Path HO2 Flashcards
Anemias of diminished erythropoiesis are all characterized by…
low reticulocyte count
Microcytic anemias are due to…
decreased Hgb production
Is the problem of microcytic anemias in the cytoplasm or in the nuclear maturation?
cytoplasmic maturation defect
What are four causes of microcytic anemia?
- iron deficiency anemia
- anemia of chronic disease
- sideroblastic anemia
- thalassemia
What is the MCC of anemia WW?
iron deficiency anemia
What are some causes of Fe deficiency anemia?
inadequate intake
impaired absorption
increased requirement
chronic blood loss
Fe deficiency in post-menopausal women and adult men is due to…
chronic blood loss/cancer until proven otherwise
Where does absorption of Fe occur?
duodenum
What cells in the duodenum help transport Fe across their cell membrane?
enterocytes
What transporter do enterocytes use to transport Fe across their cell membrane and into the blood?
ferroportin
After Fe is inside an enterocyte, what transports the Fe through the blood so that it can reach liver and bone marrow?
transferrin
What is stored intracellular Fe bound to? Why does it need to be bound?
ferritin
prevents iron from forming free radiacals via the Phenton reaction
Fe absorption is regulated by plasma levels of …
How does this work?
hepcidin
inhibits Fe transfer from enterocytes to plasma by binding to ferroportin causing it to be endocytosed and degraded
What are specific PE findings of Fe deficiency anemia?
koilonychia
alopecia
atrophic glossitis
atrophic gastritis
intestinal malabsorption
pica
80% of functional Fe is found where?
in hgb
What are some morphologic findings on a peripheral blood smear of Fe deficiency anemia?
microcytic hypochromic
anisocytosis (increased RDW)
“pencil cells”
low reticulocyte count
mild thrombocytosis
In Fe deficiency anemia, what will the Fe labs look like?
low ferritin (marrow Fe)
increased TIBC (total iron binding capacity)
low serum iron
low % saturation
increased Serum soluble Transferrin Receptor
increased Free erythrocyte protoporphyrin (FEP)
Anemia of chronic disease is due to…
defective iron cycling between macrophages and developing RBCs, resulting decrease in erythropoiesis
no intrinsic defect of RBCs
mediate by cytokines
What is the MC type of anemia in hospitalized pts?
anemia of chronic disease
How does hepcidin sequester iron in storage sites?
limiting iron transfer from macrophages to erythroid precursors
suppressing erythropoietin production - prevent bacteria from accessisng iron needed for their survival
What are morphological characteristics of anemia of chronic disease?
NONE
reticulocyte count is low
What are the lab findings with anemia of chronic disease?
decreased serum Fe
decreased TIBC
decreased % saturation
normal serum soluble transferrin receptors
increased ferritin (marrow Fe)
increased Free erythrocyte protoporphyrin (FEP)
anemia caused by abnormal fe metabolism within the RBC itself is called what?

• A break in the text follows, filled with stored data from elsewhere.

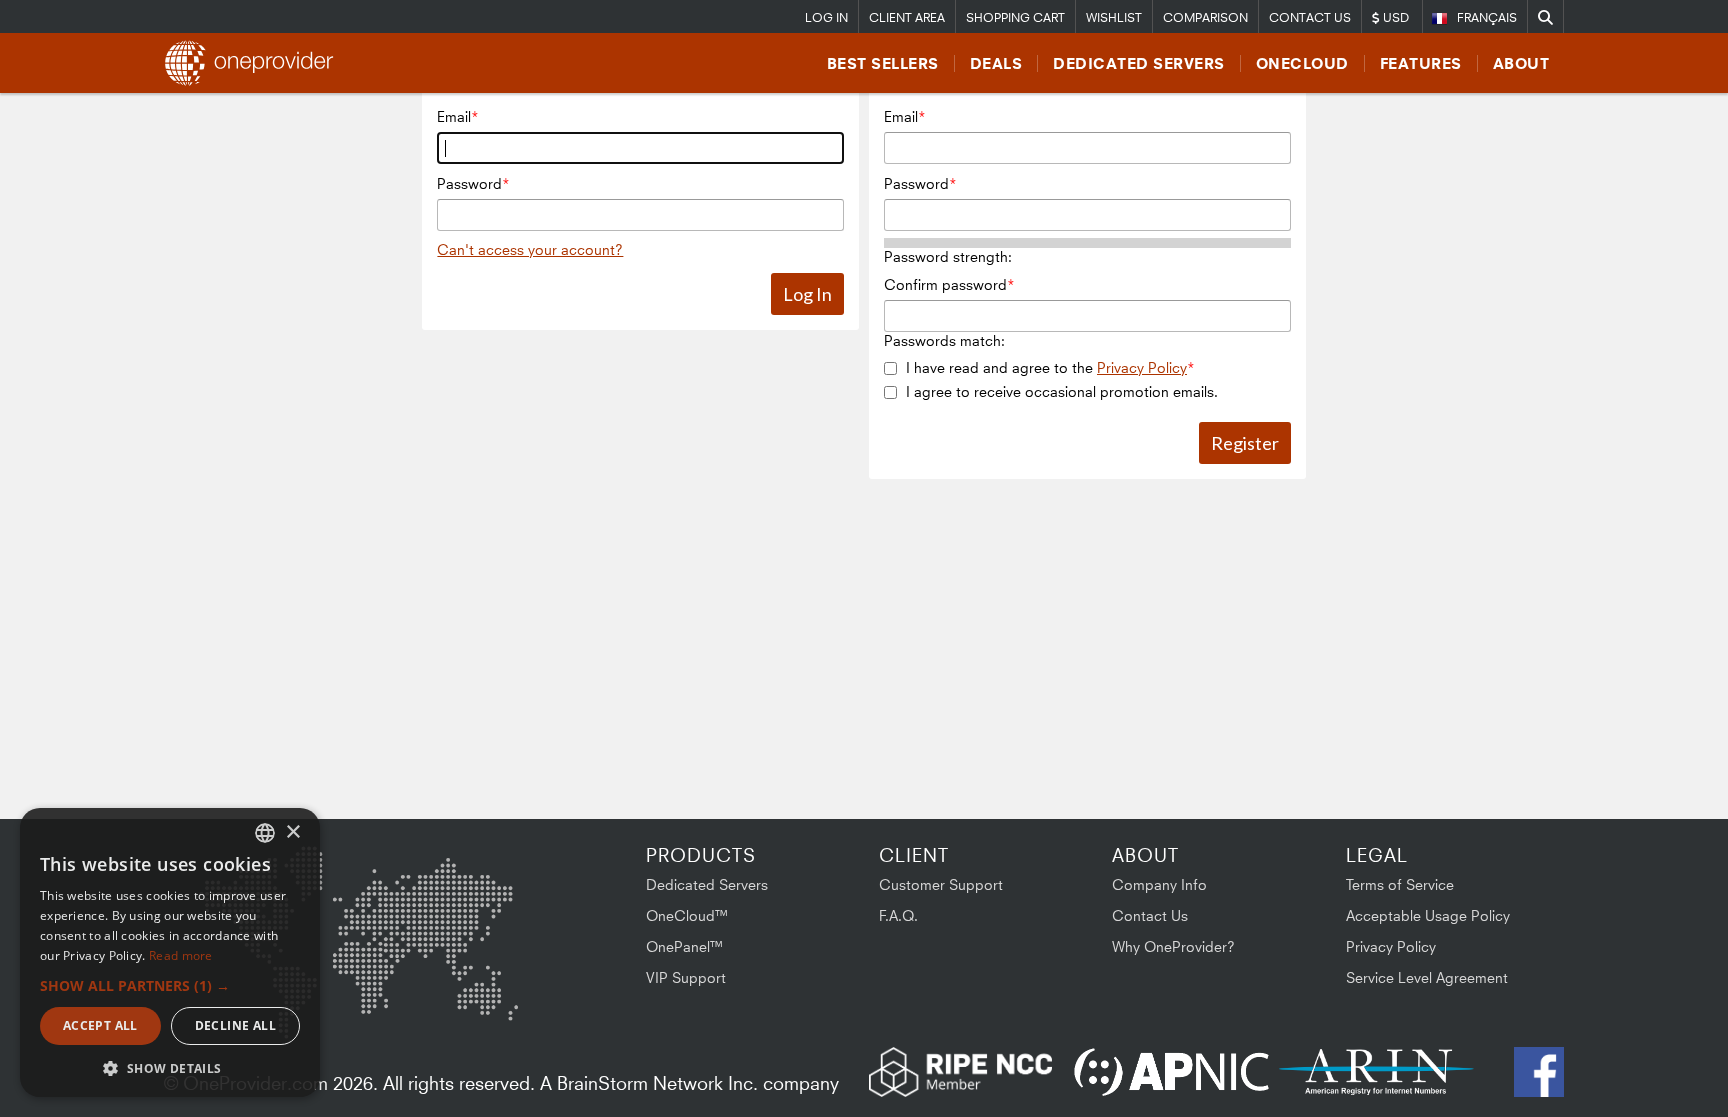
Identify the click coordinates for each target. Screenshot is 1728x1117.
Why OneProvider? (1173, 946)
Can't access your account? (530, 249)
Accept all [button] (100, 1025)
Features (1421, 63)
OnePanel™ (685, 946)
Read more (181, 955)
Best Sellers (883, 63)
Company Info (1159, 884)
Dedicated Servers (1139, 63)
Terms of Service (1400, 884)
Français (1487, 17)
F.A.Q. (898, 915)
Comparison (1205, 17)
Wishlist (1114, 17)
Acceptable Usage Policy (1428, 915)
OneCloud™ (687, 915)
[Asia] (459, 898)
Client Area (907, 17)
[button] (170, 985)
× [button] (292, 832)
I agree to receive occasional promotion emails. (1062, 391)
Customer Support (941, 884)
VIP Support (686, 977)
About (1521, 63)
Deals (996, 63)
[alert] (170, 952)
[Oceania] (487, 999)
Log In (826, 17)
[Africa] (371, 991)
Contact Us (1310, 17)
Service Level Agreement (1427, 977)
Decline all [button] (235, 1025)
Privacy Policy (1142, 367)
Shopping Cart (1015, 17)
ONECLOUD (1302, 63)
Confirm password (945, 284)
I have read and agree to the (1046, 367)
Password (469, 183)
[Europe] (358, 891)
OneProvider (255, 63)
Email (454, 116)
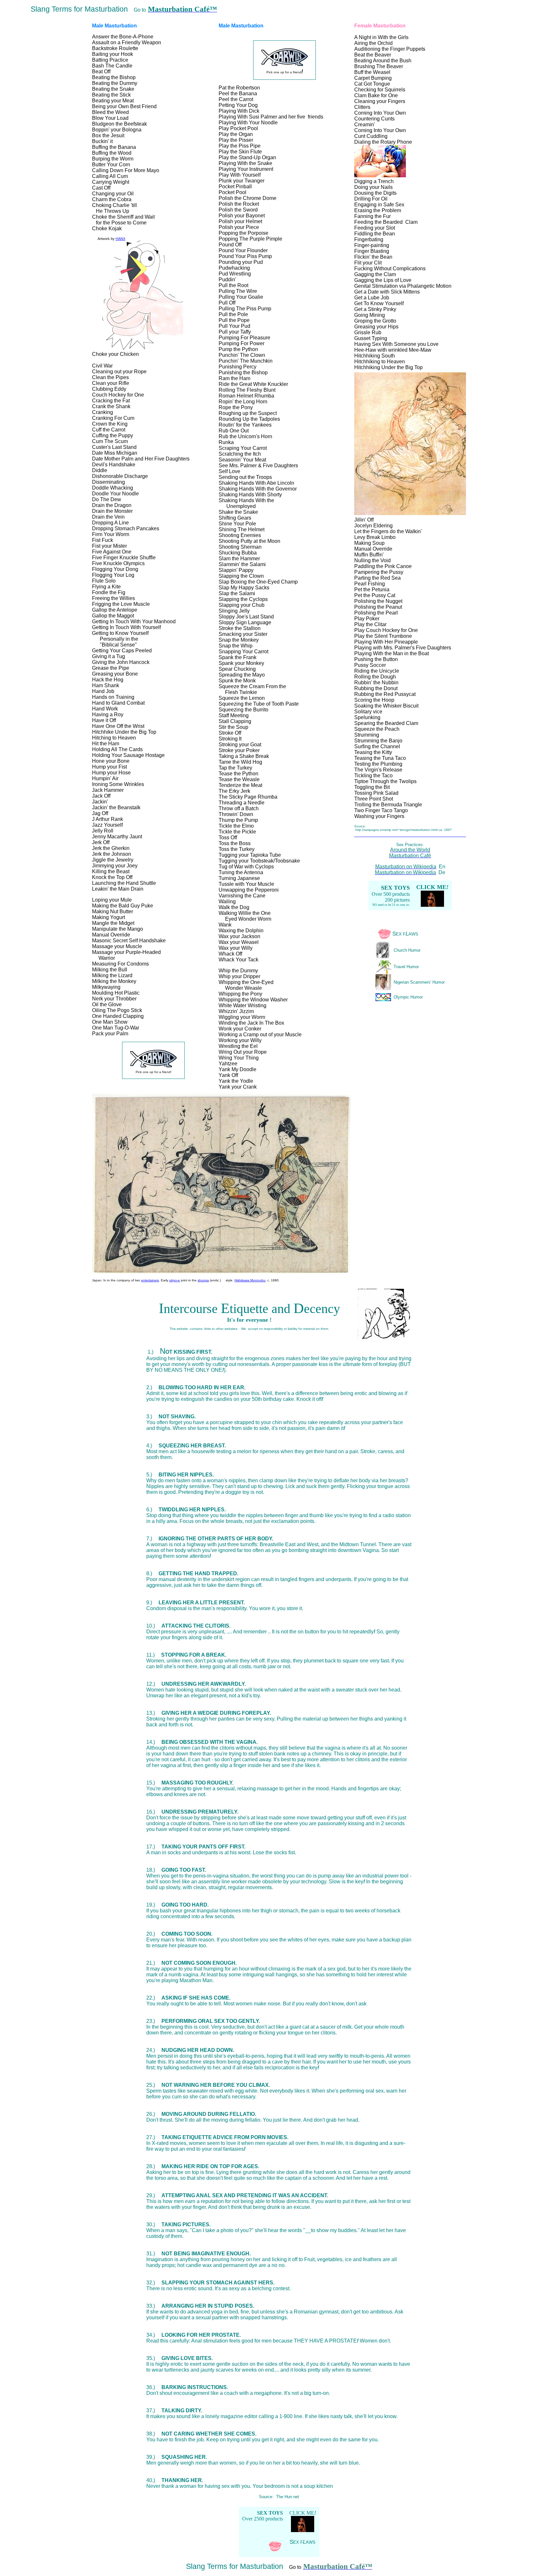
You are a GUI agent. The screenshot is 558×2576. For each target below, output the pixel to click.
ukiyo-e (174, 1280)
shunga (203, 1280)
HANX (120, 239)
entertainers (150, 1280)
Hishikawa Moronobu (249, 1280)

Going a little bit more in depth, what is happening?
sideroblastic anemia
defective protoporphyrin synthesis
What causes the look of ‘ringed sideroblasts’ ?
iron is sequestered in the developing RBC mitochondria and can’t be used for heme synthesis
iron swells and distorts the mito (which is surrounding the nucleus) showing a ring of dark blue staining, Fe containing mito around the nucleus
What are the MCC of sideroblastic anemia?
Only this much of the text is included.